Amnesty says China quake survivors face intimidation, detention
By Chris Buckley
BEIJING (Reuters) - Survivors of China's devastating earthquake last year face detention and harassment if they protest over collapsed schools, corruption claims and other grievances, Amnesty International said.
While Beijing is pouring billions of dollars into rebuilding towns in south-western Sichuan province flattened by the May 12 quake, the government also has waged a less public campaign against citizens who blame more than natural destruction for the many schools that collapsed, killing thousands of children, the human rights advocacy group said.
"By unlawfully locking up parents of children who died, the government is creating more misery for people who have said in some cases they lost everything in the Sichuan earthquake," said Roseann Rife of Amnesty in a statement emailed with the report released on Monday.
In the week before the anniversary of the quake, which killed around 80,000 people, the contention between state authorities and discontented survivors described by Amnesty could intensify.

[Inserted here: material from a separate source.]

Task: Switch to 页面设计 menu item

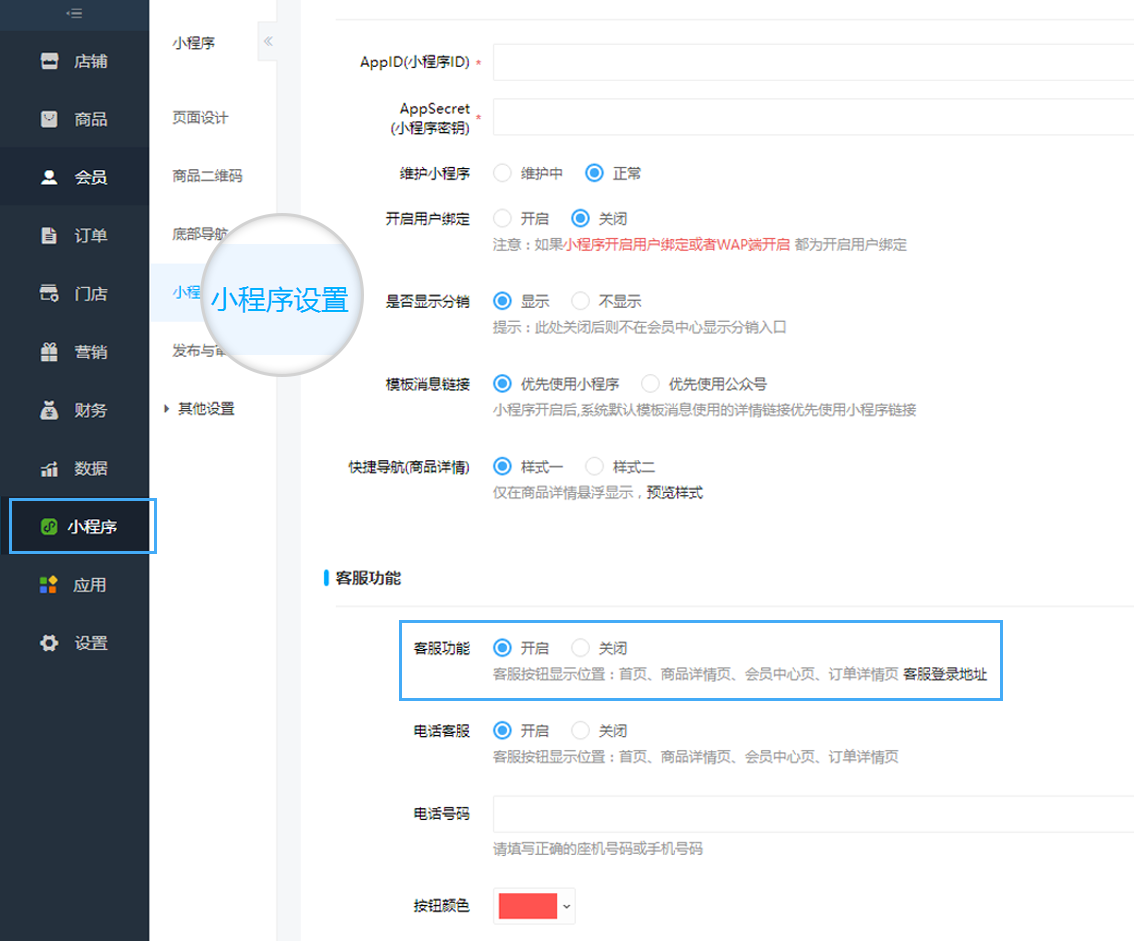Action: coord(200,117)
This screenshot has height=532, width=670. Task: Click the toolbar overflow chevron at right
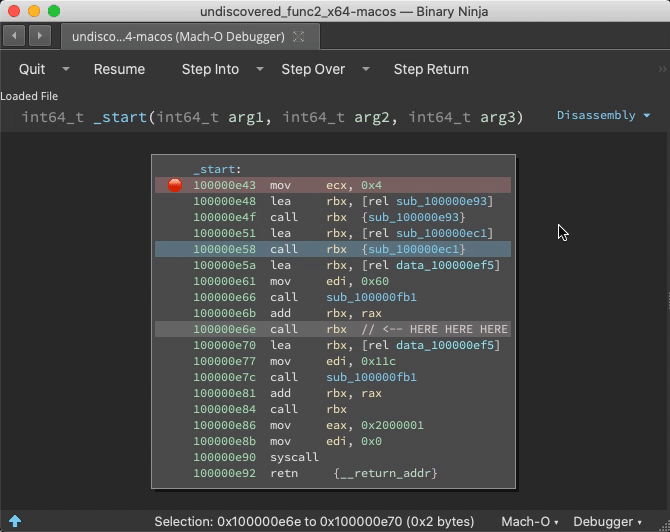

On the weekend, several grieving parents of Juyuan, where a high school building toppled in the quake, told Reuters their plans to mourn their dead children were stopped by police.
"The police and town officials told us that we should not make such a fuss," said one of the parents, Yang Rengui, whose son died in the school. "Now many parents dare not speak."
Ahead of the anniversary, official media is praising the rebuilding effort and acts of selfless sacrifice.
But the Amnesty report highlights the tensions the quake left, pitting a one-party government that prizes control against people convinced neglect and graft made schools vulnerable and has tarnished rebuilding efforts.
Many of the tools of control Chinese authorities have honed to guard stability have been applied with particular intensity in quake-hit areas of Sichuan, Amnesty said.
Parents demanding inquiries into claims that corruption and lax quality-control weakened schools that toppled in the quake had been detained in "black jails" -- informal detention rooms in hotels and offices, Amnesty said.
Chinese lawyers and human rights activists who have offered help to grieving families had been intimidated and detained, and their efforts to bring cases to court stymied, the report said.
Rife said Amnesty had no firm estimates of numbers of detentions of parents and protesters.
"But we assume we're only hearing about a small number of the abuses," she said from Hong Kong.
An official in the Sichuan government propaganda office said she had not seen the Amnesty report but rejected its claims.
"This group has no right to criticise us," said the official, who refused to give her name. "China has made many achievements in reconstruction, so why do they exaggerate and distort problems?"